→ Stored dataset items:
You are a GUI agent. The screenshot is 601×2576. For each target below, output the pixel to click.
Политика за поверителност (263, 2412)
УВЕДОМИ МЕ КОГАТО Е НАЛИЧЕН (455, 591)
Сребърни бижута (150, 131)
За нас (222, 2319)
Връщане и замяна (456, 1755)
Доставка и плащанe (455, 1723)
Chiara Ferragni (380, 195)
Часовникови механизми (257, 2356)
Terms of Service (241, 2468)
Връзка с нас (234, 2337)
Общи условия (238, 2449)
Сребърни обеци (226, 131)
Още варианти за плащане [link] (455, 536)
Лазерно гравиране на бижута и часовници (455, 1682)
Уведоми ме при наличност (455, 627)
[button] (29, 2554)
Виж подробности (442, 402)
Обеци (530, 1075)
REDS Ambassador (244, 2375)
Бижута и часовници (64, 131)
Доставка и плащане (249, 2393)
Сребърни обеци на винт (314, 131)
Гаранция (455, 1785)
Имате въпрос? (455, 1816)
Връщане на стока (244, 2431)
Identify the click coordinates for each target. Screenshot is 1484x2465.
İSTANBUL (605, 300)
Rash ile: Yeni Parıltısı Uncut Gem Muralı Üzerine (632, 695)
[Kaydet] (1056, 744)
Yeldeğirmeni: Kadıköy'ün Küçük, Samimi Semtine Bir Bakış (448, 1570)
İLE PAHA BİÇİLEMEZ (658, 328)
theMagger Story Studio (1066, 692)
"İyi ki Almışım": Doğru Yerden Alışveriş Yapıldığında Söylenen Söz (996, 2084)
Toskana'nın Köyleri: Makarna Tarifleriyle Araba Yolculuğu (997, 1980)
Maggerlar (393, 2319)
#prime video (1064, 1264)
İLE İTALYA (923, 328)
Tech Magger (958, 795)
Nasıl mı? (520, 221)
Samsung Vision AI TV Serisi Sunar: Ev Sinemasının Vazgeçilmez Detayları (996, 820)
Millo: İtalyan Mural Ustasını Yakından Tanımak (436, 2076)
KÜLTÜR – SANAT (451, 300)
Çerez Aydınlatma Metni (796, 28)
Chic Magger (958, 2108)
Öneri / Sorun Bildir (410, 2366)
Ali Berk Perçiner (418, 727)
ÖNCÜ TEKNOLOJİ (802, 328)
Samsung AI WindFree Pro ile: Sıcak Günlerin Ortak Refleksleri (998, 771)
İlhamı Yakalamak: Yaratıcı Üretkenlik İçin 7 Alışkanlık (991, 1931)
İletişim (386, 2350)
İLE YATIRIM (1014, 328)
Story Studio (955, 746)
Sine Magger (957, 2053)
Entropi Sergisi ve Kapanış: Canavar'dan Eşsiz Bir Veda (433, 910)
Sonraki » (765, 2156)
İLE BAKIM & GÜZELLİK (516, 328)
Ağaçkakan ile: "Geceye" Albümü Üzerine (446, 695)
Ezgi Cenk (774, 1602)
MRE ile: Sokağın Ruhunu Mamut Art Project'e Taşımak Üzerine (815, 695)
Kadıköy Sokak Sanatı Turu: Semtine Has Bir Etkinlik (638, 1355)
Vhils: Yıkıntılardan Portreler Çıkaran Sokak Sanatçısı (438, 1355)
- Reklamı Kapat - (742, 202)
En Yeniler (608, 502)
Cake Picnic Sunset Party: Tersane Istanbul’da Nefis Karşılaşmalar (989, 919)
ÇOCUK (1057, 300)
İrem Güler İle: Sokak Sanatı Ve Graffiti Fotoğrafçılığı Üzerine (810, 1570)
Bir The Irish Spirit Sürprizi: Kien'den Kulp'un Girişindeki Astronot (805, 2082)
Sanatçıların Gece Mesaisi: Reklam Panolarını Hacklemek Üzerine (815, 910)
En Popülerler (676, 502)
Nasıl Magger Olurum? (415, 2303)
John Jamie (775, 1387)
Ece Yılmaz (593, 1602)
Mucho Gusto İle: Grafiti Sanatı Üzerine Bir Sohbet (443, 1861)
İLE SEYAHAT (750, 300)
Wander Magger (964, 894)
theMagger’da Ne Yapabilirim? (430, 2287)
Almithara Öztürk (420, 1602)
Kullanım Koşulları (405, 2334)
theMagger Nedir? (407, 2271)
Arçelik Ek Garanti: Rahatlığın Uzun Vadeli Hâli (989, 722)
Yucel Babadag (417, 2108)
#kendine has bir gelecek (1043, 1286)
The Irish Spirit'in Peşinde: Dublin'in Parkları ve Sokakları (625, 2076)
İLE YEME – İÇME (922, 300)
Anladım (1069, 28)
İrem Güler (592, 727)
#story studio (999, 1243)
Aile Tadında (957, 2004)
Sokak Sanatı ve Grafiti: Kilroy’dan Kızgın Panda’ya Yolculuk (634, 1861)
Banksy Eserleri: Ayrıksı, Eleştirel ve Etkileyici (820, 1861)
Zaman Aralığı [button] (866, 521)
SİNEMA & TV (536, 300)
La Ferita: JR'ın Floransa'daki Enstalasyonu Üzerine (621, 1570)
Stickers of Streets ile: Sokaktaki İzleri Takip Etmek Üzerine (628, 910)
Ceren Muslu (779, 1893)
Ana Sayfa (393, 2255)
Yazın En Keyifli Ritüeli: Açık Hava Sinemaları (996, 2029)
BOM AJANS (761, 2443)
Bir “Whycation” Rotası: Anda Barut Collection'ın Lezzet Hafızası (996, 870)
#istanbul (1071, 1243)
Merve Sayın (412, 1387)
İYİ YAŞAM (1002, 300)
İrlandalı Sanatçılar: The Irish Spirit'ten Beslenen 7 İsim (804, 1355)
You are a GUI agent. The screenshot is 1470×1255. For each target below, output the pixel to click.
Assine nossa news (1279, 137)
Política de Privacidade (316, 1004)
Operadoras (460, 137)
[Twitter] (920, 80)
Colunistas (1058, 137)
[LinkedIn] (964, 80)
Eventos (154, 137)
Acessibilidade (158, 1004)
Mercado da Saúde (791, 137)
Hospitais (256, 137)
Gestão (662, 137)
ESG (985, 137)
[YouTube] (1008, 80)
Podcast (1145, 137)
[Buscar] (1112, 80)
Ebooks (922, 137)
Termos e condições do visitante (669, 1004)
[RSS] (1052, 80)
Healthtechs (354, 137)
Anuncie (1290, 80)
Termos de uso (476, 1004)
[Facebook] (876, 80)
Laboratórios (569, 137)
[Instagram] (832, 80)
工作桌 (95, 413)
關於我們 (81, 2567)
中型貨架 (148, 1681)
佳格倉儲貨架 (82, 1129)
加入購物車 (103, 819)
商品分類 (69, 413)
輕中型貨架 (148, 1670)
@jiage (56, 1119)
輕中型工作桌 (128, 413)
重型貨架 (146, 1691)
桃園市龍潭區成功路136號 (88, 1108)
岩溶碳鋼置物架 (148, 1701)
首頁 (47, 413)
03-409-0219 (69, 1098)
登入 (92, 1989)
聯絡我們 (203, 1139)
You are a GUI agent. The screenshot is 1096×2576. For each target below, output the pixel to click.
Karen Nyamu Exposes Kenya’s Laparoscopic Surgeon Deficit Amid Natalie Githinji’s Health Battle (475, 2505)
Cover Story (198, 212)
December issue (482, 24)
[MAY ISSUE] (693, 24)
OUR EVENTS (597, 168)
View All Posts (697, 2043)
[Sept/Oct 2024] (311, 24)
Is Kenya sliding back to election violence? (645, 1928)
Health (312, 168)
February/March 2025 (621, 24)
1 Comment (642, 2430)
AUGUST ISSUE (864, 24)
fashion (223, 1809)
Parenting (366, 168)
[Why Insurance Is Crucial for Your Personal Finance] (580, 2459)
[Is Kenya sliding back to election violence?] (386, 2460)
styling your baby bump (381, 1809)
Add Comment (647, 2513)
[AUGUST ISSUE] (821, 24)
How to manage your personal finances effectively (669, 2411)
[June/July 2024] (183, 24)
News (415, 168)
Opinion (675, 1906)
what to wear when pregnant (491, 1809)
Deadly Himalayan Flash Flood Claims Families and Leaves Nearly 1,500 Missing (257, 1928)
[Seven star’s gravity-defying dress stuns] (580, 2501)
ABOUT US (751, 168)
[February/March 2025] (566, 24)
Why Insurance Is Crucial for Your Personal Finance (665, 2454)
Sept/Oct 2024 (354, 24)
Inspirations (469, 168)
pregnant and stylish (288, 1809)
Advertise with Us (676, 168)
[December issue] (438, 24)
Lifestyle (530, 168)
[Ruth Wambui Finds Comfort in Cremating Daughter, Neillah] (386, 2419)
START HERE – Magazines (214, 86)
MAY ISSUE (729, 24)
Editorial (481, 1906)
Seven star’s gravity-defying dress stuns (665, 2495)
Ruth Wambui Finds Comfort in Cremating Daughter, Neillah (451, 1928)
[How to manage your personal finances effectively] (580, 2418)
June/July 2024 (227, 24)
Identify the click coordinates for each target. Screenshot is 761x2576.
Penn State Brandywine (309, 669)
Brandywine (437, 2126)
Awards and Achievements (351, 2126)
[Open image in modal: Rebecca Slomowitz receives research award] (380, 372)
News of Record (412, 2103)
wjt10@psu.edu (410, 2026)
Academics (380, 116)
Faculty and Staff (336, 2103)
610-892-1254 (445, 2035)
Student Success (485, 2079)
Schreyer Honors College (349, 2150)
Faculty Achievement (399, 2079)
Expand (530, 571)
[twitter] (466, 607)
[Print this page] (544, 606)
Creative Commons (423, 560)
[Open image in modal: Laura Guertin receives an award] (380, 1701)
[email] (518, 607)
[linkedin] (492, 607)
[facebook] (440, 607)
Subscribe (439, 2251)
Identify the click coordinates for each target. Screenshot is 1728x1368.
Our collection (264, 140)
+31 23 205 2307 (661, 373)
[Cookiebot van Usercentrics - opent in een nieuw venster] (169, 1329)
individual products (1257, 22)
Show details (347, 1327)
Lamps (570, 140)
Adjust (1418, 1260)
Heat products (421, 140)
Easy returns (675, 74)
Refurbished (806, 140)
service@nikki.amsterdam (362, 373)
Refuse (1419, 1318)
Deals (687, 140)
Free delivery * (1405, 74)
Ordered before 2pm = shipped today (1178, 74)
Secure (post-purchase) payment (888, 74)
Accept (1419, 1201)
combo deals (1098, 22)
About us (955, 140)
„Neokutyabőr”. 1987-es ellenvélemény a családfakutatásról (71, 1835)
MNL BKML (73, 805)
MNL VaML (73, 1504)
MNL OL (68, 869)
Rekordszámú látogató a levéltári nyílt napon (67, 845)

→ Exercise instructions:
Above are the records; repeat exactly the lines from the one holding "June/July 2024 (227, 24)" down to the one holding "[Open image in modal: Rebecca", end lines included.

→ Answer space:
June/July 2024 (227, 24)
Identify the click coordinates for each target. Screenshot is 761x2576.
Penn State Brandywine (309, 669)
Brandywine (437, 2126)
Awards and Achievements (351, 2126)
[Open image in modal: Rebecca Slomowitz receives research award] (380, 372)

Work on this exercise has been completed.